*** Dataset records ***

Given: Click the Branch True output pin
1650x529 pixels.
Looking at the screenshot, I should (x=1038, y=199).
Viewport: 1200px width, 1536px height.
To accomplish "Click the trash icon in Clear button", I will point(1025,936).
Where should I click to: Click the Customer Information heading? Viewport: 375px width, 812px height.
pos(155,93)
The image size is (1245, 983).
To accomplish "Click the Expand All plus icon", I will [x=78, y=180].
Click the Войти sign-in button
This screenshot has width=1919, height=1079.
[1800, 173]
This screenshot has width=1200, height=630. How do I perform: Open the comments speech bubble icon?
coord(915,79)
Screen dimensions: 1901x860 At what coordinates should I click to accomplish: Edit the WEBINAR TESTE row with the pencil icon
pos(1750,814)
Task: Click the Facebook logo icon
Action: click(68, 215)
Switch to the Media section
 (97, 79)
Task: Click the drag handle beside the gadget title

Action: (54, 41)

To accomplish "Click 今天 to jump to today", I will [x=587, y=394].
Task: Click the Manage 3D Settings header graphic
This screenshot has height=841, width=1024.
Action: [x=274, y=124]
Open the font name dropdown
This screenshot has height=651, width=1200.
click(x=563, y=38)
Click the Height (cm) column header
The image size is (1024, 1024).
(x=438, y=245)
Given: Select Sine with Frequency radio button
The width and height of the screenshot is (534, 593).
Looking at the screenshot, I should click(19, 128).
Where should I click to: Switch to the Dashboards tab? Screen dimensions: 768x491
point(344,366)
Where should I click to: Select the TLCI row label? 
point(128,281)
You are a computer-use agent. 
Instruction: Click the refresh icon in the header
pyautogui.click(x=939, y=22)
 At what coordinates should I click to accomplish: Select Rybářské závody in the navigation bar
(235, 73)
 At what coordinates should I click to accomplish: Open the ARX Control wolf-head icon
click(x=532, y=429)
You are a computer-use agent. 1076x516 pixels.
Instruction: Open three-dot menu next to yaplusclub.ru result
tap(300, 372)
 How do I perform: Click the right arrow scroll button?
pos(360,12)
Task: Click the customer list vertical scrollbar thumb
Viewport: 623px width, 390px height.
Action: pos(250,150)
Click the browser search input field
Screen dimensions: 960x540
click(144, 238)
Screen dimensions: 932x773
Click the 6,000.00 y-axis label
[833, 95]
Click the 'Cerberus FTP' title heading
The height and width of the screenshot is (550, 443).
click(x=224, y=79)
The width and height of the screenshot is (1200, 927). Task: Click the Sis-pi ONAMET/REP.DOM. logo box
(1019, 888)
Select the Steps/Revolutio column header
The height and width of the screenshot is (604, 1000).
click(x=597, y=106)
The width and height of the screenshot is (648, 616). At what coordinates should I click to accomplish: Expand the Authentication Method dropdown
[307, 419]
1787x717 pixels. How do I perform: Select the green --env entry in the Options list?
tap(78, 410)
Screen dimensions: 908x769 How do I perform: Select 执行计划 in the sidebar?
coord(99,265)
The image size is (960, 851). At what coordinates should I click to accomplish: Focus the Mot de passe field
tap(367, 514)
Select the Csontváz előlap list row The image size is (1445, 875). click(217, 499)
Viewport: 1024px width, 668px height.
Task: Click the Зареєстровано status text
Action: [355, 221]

*** End of Dataset records ***

What you need to do:
Please reproduce, exactly as written, the lines of the records from the first line through the one containing "Task: Click the Manage".

Response:
Given: Click the Branch True output pin
1650x529 pixels.
Looking at the screenshot, I should (x=1038, y=199).
Viewport: 1200px width, 1536px height.
To accomplish "Click the trash icon in Clear button", I will point(1025,936).
Where should I click to: Click the Customer Information heading? Viewport: 375px width, 812px height.
pos(155,93)
The image size is (1245, 983).
To accomplish "Click the Expand All plus icon", I will [x=78, y=180].
Click the Войти sign-in button
This screenshot has width=1919, height=1079.
[1800, 173]
This screenshot has width=1200, height=630. How do I perform: Open the comments speech bubble icon?
coord(915,79)
Screen dimensions: 1901x860 At what coordinates should I click to accomplish: Edit the WEBINAR TESTE row with the pencil icon
pos(1750,814)
Task: Click the Facebook logo icon
Action: click(68, 215)
Switch to the Media section
 (97, 79)
Task: Click the drag handle beside the gadget title

Action: (54, 41)

To accomplish "Click 今天 to jump to today", I will [x=587, y=394].
Task: Click the Manage 3D Settings header graphic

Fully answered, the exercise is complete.